Give Up Spring Cloud Gateway! How Huanbei, a Fintech APP, Utilizes Apache APISIX

September 21, 2022

Case Study

Love & Hate for Java

Why Do Financial Systems Prefer Java

Java is always popular and preferred by many developers since its release because of its language advantages and enormous ecosystem.

In the recent 15 to 20 years, many financial systems have chosen Java as their primary tech stack. After some investigations, we have concluded the following advantages of Java:

Advantages of Java

Because of the above reasons, Java gains the favor of the financial software system.

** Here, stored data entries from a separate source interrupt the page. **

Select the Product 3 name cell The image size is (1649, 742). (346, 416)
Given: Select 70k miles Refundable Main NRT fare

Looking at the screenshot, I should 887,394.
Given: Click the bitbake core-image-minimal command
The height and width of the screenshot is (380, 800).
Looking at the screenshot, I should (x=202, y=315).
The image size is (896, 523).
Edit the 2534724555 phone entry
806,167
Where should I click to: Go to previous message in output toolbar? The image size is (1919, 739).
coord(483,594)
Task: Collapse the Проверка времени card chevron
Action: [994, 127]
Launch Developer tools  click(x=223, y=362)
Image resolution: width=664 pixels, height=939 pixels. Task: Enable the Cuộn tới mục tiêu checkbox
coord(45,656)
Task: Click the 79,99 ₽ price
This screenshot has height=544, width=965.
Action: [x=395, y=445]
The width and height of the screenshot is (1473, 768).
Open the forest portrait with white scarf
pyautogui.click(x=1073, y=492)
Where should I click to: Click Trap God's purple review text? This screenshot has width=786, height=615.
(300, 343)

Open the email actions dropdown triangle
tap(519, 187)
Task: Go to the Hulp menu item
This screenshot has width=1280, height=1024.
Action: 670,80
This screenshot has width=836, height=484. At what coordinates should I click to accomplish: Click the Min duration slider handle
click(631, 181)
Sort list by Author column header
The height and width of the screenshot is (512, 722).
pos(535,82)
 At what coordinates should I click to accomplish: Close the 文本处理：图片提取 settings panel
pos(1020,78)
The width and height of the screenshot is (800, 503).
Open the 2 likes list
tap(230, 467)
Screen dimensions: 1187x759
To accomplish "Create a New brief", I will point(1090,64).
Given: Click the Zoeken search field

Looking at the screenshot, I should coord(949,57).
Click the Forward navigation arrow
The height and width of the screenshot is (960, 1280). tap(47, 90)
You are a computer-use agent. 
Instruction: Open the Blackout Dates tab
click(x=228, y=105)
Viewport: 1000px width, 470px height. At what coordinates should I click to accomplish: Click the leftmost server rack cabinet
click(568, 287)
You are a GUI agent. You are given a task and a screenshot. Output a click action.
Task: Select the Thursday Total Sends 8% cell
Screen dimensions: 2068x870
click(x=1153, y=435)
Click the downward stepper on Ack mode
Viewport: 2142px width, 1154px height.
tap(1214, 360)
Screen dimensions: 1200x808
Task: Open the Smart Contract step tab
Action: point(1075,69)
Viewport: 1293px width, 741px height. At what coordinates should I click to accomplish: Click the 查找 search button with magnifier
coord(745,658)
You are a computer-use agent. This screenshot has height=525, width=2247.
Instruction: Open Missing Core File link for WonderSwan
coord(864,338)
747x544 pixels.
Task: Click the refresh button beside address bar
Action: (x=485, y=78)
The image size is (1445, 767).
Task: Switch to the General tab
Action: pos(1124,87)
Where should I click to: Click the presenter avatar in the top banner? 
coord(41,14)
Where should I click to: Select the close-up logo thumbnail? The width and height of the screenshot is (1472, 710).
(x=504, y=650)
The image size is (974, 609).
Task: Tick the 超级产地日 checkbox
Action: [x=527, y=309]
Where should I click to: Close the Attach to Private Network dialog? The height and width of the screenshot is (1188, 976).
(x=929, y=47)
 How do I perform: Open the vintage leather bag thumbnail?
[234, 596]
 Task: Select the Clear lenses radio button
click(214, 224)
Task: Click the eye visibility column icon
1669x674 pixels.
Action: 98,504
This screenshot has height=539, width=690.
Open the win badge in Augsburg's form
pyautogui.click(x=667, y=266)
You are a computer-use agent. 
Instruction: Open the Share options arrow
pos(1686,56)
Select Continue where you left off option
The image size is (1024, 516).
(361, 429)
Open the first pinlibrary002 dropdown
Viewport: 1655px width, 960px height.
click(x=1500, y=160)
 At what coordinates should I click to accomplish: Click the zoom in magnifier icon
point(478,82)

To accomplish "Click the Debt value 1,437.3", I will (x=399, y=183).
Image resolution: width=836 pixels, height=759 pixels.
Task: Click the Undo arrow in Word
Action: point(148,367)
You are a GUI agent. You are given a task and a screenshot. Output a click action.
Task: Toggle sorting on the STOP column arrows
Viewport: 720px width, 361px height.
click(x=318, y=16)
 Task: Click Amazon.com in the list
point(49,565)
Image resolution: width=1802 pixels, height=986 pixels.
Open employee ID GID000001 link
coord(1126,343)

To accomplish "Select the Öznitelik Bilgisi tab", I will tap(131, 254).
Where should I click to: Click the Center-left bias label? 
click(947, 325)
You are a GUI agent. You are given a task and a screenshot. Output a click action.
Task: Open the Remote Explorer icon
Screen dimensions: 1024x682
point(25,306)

The Status Quo of Java in the Cloud-Native Era

With the rapid development of technology, the industry will abandon monolithic architecture shortly, and microservices and cloud-native will become the mainstream. However, in recent years’ technology environment, Java has started losing its dominant role in some business scenarios.

Java's Shortcomings

First, Java has weak performance; you would understand why I am saying this by comparing Java with the C-related tech stack.

Second, Java runs on virtual machines, and the virtual machines take care of Java’s memory management. Therefore, Java becomes less competitive when high-performance or dynamic changes are needed.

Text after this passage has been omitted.